Super Smash Bros. Ultimate
/In previous blog posts and on Twitter, we’ve covered the unintentional lack of backing music for a The Mummy reboot trailer, and as an intentional artistic choice in the trailer for horror film A Quiet Place. We said it might be “both a first and only” occurrence for the blog, and today that’s no longer true – the second film to embrace its total lack of tonality, however, could not be more different in tone.
While Nintendo’s intentions behind the decision to release a trailer with only sound effects is not clear, its effect is undeniable. Fans are editing in droves to fill the perceived audial gap, some of which are nearing one million views – from channels that, frankly, don’t usually pull in nearly such traffic. The fan cut trailer is certainly not a new phenomenon, but it has never been more pervasive and accessible in an era of pocket computers with previously workstation-class compute and widespread broadband, corporate-subsidized distribution networks (looking at you, YouTube).
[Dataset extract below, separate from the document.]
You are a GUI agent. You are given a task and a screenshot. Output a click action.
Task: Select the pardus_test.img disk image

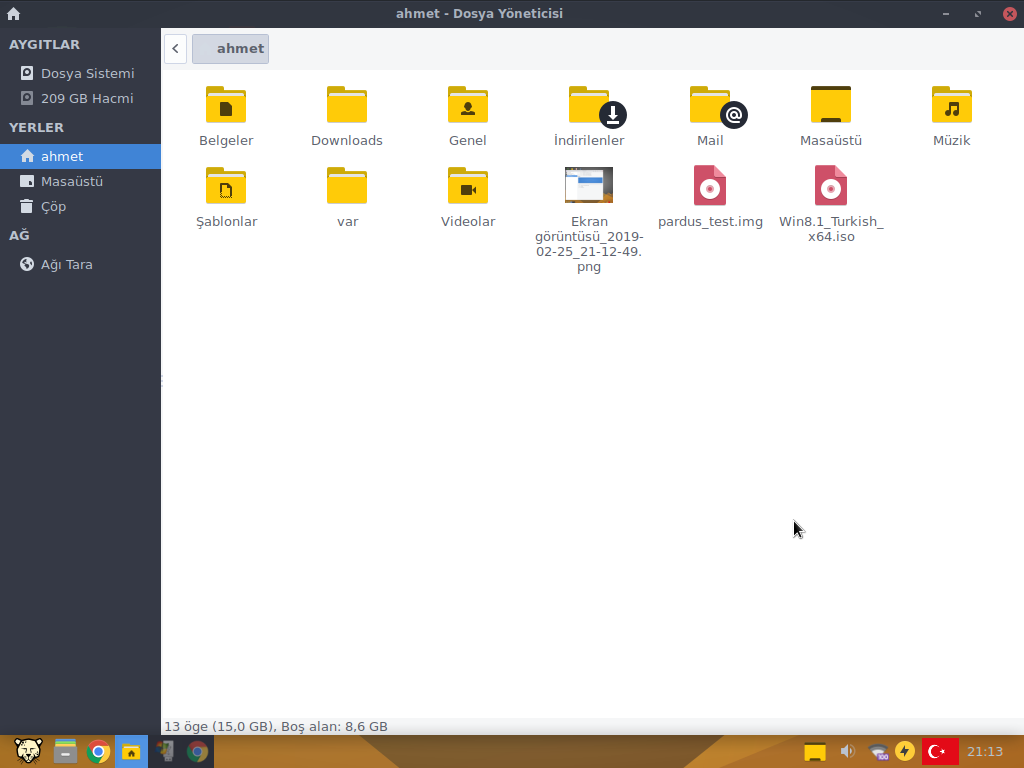710,186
Moreover, the Smash Bros. series itself has always been a bit of a collaborative, fan service-driven business. While at first constrained to Nintendo characters for its 1999 debut, the fighting game franchise has since welcomed a variety of video game characters across companies in the industry, from 80s icons Pac-Man and Mega Man, to the 90s and early 2000s PlayStation mainstay Solid Snake, to fighters hailing from the most recent entries in the Pokémon franchise. The music of the series has always been a bombastic highlight: the main theme has always been an original work of epic proportions, with orchestral flourishes and operatic vocals. The most recent theme, via sound production company Noisycroak Co. under composition supervisor Hideki Sakamoto, upholds that trend, suitability surpassing the series’ previous themes for bombast and grandeur. It sounds designed for the epic trailer; carefully tuned for nearly twenty years itself over its series of games, the latest Smash Bros. theme is practically a cognate to the definition of the genre of epic music itself.
Why, then, hold back that perfectly formed whole of a theme for this trailer? Nintendo seems to be saying that, more than ever, this ultra-crossover series belongs to the fans. The tacet score in this trailer appears to be a tacit invitation to complete the trailer as they want to hear it, to an embarrassment of auricular results. Whether or not this is an intentional strategy, we can’t be sure, but the results do speak for themselves.
Smash Bros. Ultimate arrives in stores and on the Nintendo e-shop on December 7th.